L’urgence climatique enfin reconnue?

Lendemain de budget au Québec, le gouvernement nous annonce son désir de « bâtir une économie verte ». De cette façon, nous serions en mesure de faire face à la crise climatique qui nous assaille.

Soyons pragmatiques comme le veut le premier ministre, bien que je ne sois pas comptable. Le budget du gouvernement du Québec est de 120 milliards de dollars, un chiffre difficile à saisir pour le commun des mortels. Ramenons ce montant à 50 000 $, ce qui correspond à un montant à l’échelle de nos salaires que tous peuvent comprendre. Pour l’exercice, une dépense de 10 millions du gouvernement correspondrait, proportions gardées, à environ 5 $ pour le commun des mortels.
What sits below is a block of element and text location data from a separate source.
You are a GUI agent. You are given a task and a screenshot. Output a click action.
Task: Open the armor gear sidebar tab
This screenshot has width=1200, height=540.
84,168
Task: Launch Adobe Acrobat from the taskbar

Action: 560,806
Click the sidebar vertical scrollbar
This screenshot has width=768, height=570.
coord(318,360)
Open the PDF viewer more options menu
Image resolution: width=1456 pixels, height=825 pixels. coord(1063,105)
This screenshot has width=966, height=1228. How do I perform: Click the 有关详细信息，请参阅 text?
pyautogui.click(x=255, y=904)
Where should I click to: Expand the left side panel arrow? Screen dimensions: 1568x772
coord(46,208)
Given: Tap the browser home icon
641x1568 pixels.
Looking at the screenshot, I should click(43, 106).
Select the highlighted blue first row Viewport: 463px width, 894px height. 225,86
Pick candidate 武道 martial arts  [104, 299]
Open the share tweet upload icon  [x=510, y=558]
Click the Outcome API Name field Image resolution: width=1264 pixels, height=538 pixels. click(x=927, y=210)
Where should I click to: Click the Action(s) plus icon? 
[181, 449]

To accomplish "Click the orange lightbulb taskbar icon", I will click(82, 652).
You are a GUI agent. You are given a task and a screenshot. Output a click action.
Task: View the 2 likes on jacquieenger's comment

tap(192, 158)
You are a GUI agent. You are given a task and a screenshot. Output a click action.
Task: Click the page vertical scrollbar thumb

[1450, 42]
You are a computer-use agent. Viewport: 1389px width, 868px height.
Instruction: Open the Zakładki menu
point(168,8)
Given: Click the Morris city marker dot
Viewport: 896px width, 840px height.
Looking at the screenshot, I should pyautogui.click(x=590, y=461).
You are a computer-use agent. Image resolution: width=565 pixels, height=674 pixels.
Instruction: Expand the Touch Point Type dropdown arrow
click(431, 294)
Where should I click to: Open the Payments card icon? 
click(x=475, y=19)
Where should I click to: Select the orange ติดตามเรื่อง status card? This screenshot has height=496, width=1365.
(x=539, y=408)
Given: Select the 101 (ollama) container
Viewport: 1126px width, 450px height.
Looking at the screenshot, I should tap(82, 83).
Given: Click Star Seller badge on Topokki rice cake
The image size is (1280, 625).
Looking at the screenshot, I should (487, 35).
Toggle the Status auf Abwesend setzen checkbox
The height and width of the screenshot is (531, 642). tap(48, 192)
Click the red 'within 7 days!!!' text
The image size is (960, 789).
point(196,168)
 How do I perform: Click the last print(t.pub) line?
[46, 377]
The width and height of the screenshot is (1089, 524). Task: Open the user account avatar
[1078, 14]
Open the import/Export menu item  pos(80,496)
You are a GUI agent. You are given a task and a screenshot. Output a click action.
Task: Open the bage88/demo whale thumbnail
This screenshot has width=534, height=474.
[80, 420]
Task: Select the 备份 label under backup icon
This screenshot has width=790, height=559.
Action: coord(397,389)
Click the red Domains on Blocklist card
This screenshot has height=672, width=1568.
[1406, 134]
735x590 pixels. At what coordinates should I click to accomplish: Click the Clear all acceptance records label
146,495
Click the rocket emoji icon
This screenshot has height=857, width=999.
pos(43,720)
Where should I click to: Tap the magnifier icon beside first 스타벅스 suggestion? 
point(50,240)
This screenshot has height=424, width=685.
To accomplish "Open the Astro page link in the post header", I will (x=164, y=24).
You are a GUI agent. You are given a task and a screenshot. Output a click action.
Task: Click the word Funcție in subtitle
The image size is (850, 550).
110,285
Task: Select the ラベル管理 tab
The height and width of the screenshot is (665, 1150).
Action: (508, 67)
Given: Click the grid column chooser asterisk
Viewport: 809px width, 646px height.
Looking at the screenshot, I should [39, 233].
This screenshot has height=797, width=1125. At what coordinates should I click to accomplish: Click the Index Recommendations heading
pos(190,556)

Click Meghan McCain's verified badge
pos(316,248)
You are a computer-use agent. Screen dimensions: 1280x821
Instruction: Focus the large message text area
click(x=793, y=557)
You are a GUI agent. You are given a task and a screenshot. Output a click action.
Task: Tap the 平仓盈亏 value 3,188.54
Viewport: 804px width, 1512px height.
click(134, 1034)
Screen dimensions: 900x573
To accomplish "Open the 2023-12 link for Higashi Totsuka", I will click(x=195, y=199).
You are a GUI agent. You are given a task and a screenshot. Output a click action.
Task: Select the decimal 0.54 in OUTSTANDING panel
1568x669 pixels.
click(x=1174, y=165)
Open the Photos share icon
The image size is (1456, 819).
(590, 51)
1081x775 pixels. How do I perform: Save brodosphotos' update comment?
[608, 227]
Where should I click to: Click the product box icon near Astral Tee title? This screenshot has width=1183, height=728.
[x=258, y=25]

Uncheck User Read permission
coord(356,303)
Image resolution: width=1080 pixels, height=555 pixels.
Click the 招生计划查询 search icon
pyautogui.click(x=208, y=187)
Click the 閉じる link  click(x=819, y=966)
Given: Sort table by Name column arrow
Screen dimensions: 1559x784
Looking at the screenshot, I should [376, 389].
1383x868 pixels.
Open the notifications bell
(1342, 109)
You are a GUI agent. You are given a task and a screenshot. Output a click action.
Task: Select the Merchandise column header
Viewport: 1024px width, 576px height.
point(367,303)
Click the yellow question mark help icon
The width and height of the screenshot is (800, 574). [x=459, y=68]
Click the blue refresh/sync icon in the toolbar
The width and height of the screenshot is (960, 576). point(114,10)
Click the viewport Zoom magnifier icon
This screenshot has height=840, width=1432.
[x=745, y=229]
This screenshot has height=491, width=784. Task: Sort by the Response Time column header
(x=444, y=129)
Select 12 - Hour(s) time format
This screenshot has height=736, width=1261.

À notre échelle, avec ses 6 milliards d’ici 2026, le gouvernement nous promettrait donc d’investir autour de 3000 $ dans la lutte aux changements climatiques. On parle en fait d’une moyenne pour un citoyen d’environs 500 $ par année. L’effort équivaut à prendre l’argent que ramasse le Fonds vert et de l’investir dans la « décarbonation » de l’économie québécoise. C’est exactement la raison pour laquelle ce Fonds a été créé. Malheureusement, au cours des années, l’argent a été détourné à toutes sortes d’autres fins que celle à la lutte contre la combustion.

Allons-y avec une comparaison dans notre réalité. Disons que vous avez changé votre automobile pour un véhicule électrique et que vous avez investi dans l’isolation de votre demeure cette année. De plus, vous avez décidé de vous abonner aux paniers fermiers de façon à limiter le transport de marchandises alimentaires. Il est fort probable que vous ayez investi plus d’une trentaine de milliers de dollars dans la « décarbonation » de l’économie québécoise. Toutes proportions gardées, c’est l’équivalent de 60 milliards de dollars en argent du « ministre des Finances » que vous avez investis dans la lutte aux perturbations climatiques. Dix fois plus, et en une seule année.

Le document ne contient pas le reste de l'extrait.